* **Study material**
Content starts

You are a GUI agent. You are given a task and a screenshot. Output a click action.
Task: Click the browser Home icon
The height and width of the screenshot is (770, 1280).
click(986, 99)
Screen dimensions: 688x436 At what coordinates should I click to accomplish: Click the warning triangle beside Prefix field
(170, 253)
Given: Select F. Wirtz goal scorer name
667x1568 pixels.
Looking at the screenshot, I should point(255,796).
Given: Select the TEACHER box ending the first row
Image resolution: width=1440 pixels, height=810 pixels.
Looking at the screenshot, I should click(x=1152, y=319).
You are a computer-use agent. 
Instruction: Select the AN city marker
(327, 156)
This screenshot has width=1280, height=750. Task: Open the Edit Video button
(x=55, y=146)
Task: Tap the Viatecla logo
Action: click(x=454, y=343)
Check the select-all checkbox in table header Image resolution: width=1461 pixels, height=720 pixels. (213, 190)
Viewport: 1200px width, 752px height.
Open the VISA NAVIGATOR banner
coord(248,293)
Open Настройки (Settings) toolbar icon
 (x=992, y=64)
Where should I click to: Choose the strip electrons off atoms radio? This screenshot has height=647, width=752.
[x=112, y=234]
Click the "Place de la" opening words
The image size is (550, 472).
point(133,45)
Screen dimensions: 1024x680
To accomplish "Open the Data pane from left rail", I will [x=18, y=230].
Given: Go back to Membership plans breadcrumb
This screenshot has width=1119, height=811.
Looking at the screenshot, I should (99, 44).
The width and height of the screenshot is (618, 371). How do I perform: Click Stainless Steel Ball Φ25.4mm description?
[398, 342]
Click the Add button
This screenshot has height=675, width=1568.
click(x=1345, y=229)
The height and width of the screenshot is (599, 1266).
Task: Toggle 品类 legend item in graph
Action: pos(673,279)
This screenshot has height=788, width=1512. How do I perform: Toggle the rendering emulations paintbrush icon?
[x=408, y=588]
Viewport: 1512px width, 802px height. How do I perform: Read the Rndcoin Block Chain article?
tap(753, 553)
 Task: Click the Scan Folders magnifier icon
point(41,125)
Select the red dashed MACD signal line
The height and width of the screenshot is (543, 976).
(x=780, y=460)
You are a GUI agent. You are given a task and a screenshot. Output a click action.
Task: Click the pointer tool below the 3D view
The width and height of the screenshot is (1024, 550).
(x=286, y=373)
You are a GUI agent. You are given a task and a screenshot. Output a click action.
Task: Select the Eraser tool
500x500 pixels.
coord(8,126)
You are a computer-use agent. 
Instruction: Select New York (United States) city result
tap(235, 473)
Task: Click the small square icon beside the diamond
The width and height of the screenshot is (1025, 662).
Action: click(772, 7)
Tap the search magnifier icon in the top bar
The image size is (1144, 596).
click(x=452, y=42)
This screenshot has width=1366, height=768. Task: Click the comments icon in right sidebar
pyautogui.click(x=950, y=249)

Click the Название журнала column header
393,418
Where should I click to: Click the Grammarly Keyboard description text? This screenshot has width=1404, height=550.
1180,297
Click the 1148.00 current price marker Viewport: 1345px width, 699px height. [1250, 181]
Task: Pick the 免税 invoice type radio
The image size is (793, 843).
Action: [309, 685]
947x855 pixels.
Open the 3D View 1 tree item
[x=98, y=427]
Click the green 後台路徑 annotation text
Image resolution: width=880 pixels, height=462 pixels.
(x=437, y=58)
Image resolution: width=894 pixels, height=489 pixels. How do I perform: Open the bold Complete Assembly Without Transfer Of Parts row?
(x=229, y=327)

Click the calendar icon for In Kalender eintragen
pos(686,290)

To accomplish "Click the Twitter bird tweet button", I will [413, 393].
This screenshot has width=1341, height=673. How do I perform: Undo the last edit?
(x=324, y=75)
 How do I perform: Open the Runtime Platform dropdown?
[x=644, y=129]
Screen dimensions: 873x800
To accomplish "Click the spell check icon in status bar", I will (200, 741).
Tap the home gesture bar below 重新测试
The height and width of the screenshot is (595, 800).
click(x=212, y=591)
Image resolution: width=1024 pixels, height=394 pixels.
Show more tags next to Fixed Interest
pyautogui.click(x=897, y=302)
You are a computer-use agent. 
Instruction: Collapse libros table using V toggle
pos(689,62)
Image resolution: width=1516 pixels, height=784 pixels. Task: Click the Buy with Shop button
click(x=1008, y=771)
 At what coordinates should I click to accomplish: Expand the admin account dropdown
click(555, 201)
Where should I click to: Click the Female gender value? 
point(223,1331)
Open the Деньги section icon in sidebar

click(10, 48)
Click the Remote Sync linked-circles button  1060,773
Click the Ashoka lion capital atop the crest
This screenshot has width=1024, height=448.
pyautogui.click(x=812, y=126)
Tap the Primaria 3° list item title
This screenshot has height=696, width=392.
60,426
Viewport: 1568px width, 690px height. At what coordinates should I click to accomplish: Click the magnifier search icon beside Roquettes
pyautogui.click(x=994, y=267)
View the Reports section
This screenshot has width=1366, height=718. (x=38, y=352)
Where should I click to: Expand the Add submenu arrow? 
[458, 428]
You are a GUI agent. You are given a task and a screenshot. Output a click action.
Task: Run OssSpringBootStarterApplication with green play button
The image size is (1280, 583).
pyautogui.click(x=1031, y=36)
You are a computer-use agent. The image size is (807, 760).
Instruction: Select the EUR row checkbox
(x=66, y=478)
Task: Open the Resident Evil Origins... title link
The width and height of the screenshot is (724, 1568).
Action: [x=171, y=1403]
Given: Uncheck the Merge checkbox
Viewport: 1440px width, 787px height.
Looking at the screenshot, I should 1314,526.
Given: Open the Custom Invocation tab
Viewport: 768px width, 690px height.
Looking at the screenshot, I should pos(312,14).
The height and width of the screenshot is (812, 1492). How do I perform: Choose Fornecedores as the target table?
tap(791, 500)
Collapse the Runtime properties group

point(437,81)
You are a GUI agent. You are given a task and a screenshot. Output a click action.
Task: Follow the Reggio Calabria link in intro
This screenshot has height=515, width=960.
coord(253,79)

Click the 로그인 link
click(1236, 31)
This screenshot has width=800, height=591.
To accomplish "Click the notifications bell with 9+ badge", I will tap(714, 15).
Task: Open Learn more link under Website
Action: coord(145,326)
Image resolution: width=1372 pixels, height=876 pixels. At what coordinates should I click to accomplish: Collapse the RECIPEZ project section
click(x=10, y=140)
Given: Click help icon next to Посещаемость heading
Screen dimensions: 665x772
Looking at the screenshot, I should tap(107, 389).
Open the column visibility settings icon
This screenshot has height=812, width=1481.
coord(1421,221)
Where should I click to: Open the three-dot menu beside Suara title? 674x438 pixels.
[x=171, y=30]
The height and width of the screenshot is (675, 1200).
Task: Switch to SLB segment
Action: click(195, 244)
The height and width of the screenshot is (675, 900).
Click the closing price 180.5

Content ends

* **Instructions to follow**
What you return should be exactly the lines above, starting at the one with "Where should I click to: Expand" and ending at the one with "Given: Click help", and nothing else.

* **Response to the task**
Where should I click to: Expand the Add submenu arrow? 
[458, 428]
You are a GUI agent. You are given a task and a screenshot. Output a click action.
Task: Run OssSpringBootStarterApplication with green play button
The image size is (1280, 583).
pyautogui.click(x=1031, y=36)
You are a computer-use agent. The image size is (807, 760).
Instruction: Select the EUR row checkbox
(x=66, y=478)
Task: Open the Resident Evil Origins... title link
The width and height of the screenshot is (724, 1568).
Action: [x=171, y=1403]
Given: Uncheck the Merge checkbox
Viewport: 1440px width, 787px height.
Looking at the screenshot, I should 1314,526.
Given: Open the Custom Invocation tab
Viewport: 768px width, 690px height.
Looking at the screenshot, I should pos(312,14).
The height and width of the screenshot is (812, 1492). How do I perform: Choose Fornecedores as the target table?
tap(791, 500)
Collapse the Runtime properties group

point(437,81)
You are a GUI agent. You are given a task and a screenshot. Output a click action.
Task: Follow the Reggio Calabria link in intro
This screenshot has height=515, width=960.
coord(253,79)

Click the 로그인 link
click(1236, 31)
This screenshot has width=800, height=591.
To accomplish "Click the notifications bell with 9+ badge", I will tap(714, 15).
Task: Open Learn more link under Website
Action: coord(145,326)
Image resolution: width=1372 pixels, height=876 pixels. At what coordinates should I click to accomplish: Collapse the RECIPEZ project section
click(x=10, y=140)
Given: Click help icon next to Посещаемость heading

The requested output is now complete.